Former President Donald Trump Attorney Joe Tacopina declared the American rule of law institutionally dead Thursday after New York County DA Alvin Bragg filed an indictment related to the Stormy Daniels NDA case.
He’s never been angrier in his legal career, Tacopina told “Hannity,” during which he noted he’s been on both sides of indictments.
“I’ve never been so angry about the charge because the rule of law in the United States of America is dead today. It’s dead. It’s something I never thought I’d see. I get goosebumps even because I don’t,” Tacubina said. “I don’t feel good about saying that.”
Tacobina warned that Prague “stretched” Law against an individual competitor in a manner that sets a precedent that is difficult to undo in future cases.
Trump ‘shocked’ Under the indictment — which reports said could be as many as 34 counts — Tacubina said, adding that what happened to his client was reminiscent of the Soviet custom of “choosing the target — the person you don’t like … finding the crime.”
“It’s never been like that in the United States.
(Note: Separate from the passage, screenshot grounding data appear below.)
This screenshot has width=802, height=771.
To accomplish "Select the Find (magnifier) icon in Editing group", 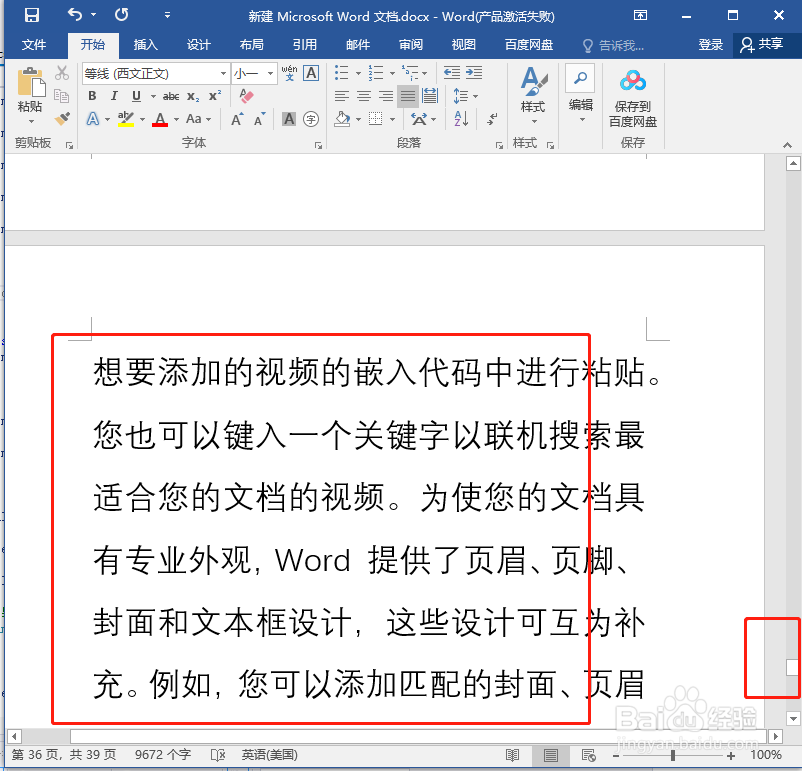I will pos(580,80).
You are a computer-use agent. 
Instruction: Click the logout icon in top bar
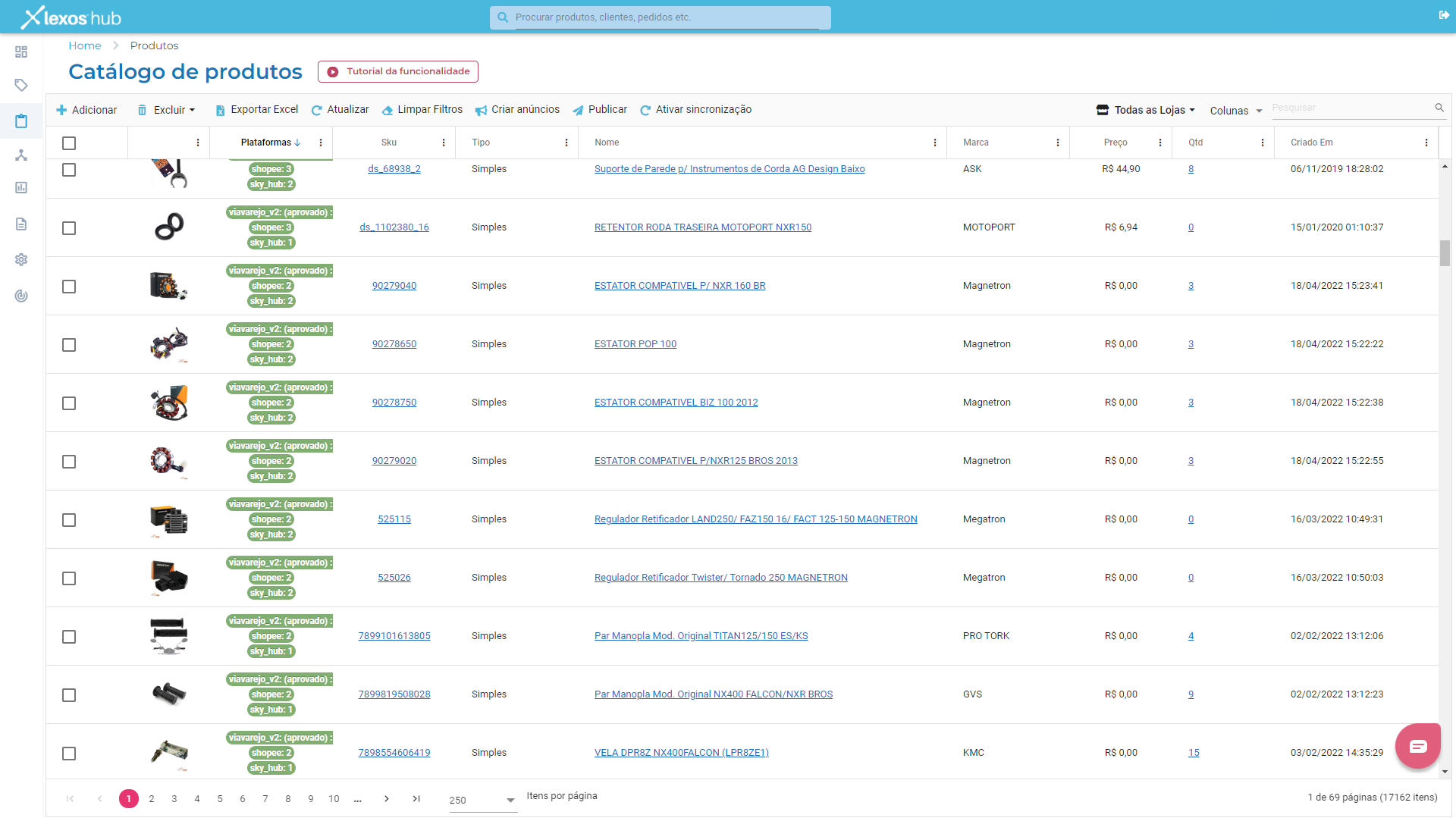[x=1444, y=15]
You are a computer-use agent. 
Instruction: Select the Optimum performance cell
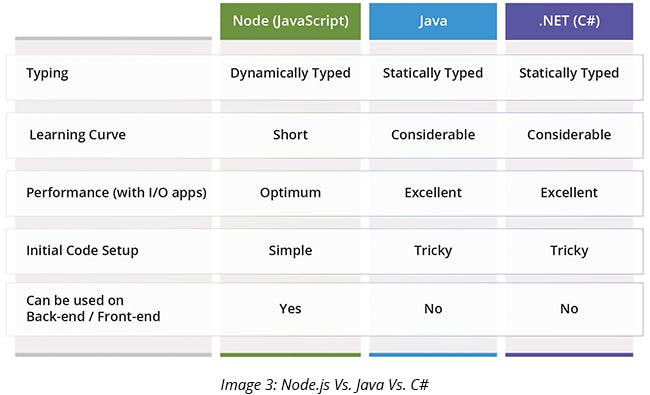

It’s just not meant to be, and when we start doing it, we’re no better than those other horrible dictatorships and governments that abuse the rule of law.”
He added that even “unpopular” American citizens over the years have benefited from the rule of law, while Bragg has turned that custom on its head.
“There is no crime,” he said, adding later that he would almost “push” his client to be the one to cross-examine star prosecution witness Michael Cohen, the mogul’s former “fixer,” calling the convicted attorney a pathological liar. who contradicted himself many times.
Takopina concluded, “There is no one who can convince me that this man was not only charged with influencing the election… That is scary to me.”
Harvard law professor Alan Dershowitz also analyzed the indictment on “Hannity,” echoing criticism of Bragg as a politically motivated prosecutor who “willfully violated the statute of limitations” in the Trump case.
Bragg had seven years to be charged Trump, but he waited He then did so while the defendant was out of state — in this case, Florida — which the professor said proves New York County could have charged him at any time.
“Also, when you’re a democratically elected attorney general under election pledge to get Trump and you’re going to indict … the man who might become the future president if he beat an incumbent, a party boss, the attorney general — you better have the strongest case imaginable” Dershowitz said.
“…not a case that relies on putting together two unworkable laws and using Michael Cohen.”
Regardless of the fragility of Bragg’s case, Dershowitz said, given Cohen’s potential as a star witness, he recommends a motion for a change of venue be filed to neighboring Richmond County, New York, to give both sides a fair shake.
Fox News legal analyst Greg Jarrett later opined that Takopina may be right in expecting him to “insult Alvin Bragg” in court, invoking Bragg’s complex legal theory [he] I simply dreamed [in] committing a misdemeanor and turning it into a felony.”
“The law does not support it, and I expect Tacupina and his attorney to promptly file a motion for dismissal because the law does not support the charge, and the facts alleged do not support an offense recognized by law.”
Jarrett noted that the FEC did not view Trump’s actions in the case as a crime, and that other levels of the judiciary are haunting Trump’s impeachment trial, including Bragg’s predecessor Cy Vance Jr.
“This is a DA who has dishonorably abused his power and decided to criminalize politics, which is a grave breach of his moral duty to see that justice is done fairly and equitably. In this case, that is not the case.”
Jonathan Turley, a law professor at George Washington University, noted that former Prague prosecutor Mark Pomerantz wrote a book, People Against Donald Trump, about the investigation. Pomerantz reportedly originally resigned due to Bragg’s reluctance to prosecute the former president.
“[O]Northeast [the two resigned prosecutors] He did something that I think is very unprofessional: He wrote a book about someone who hasn’t even been charged, let alone convicted, and who is still under investigation.”
“[He] This general campaign was to force Bragg to charge him. I thought it was something amazingly unprofessional, but that’s what marked this case from the start.”